Data provided:
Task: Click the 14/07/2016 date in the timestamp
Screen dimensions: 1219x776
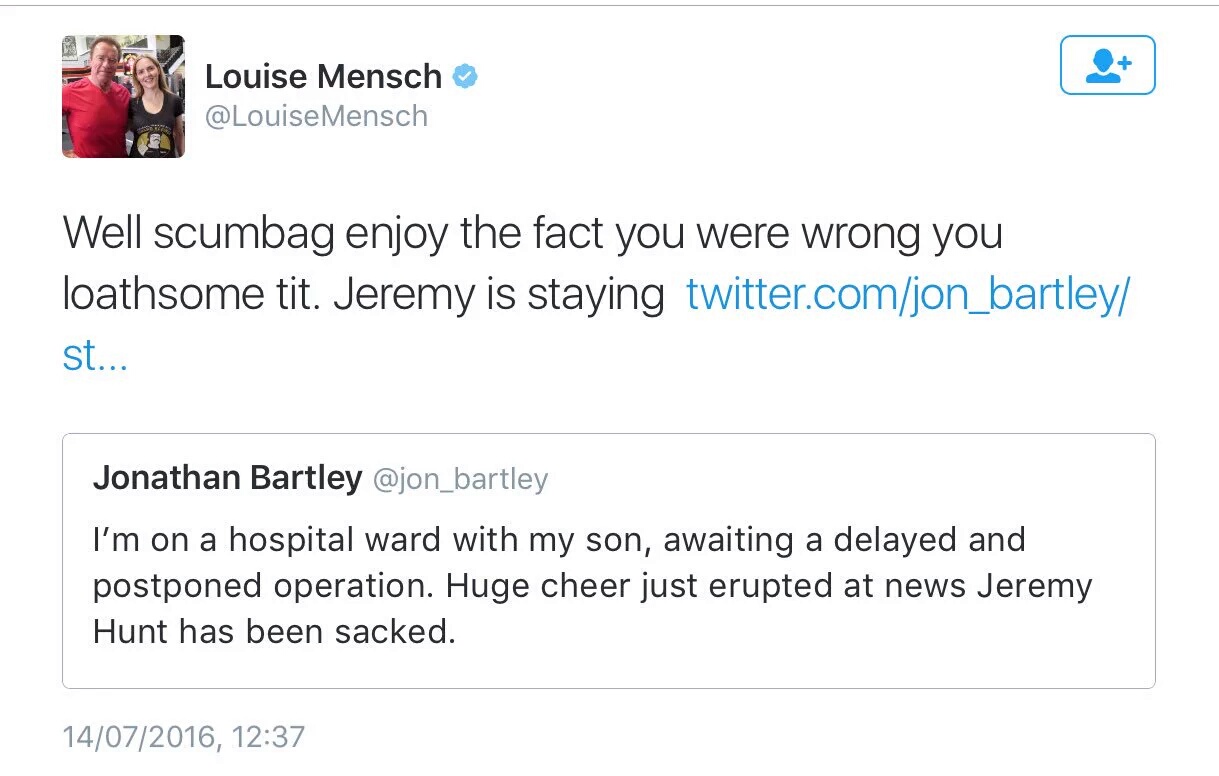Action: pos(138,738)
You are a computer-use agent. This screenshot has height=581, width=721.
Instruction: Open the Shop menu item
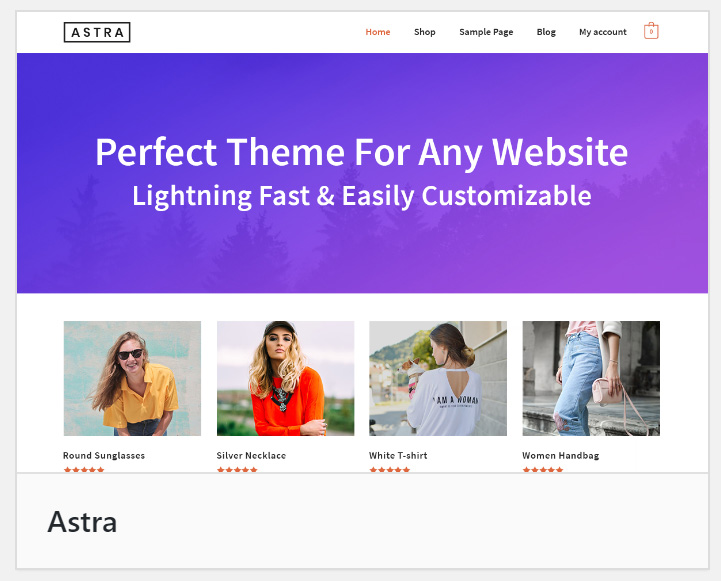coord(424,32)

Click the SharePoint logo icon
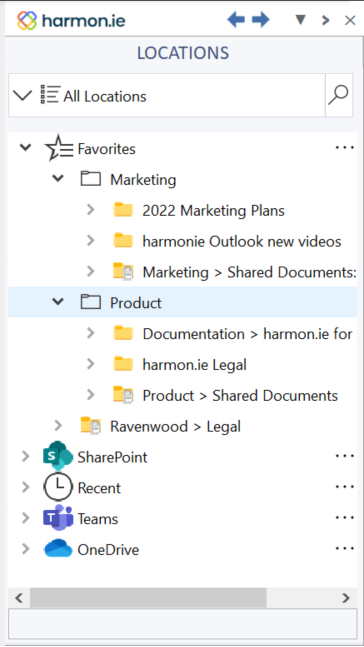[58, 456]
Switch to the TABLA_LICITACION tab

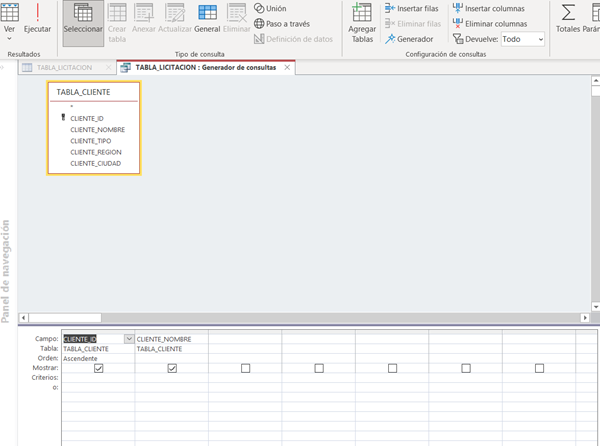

Exercise requirements:
Count the lines above that contain the string "Click". Return only the number.

Finished answer:
2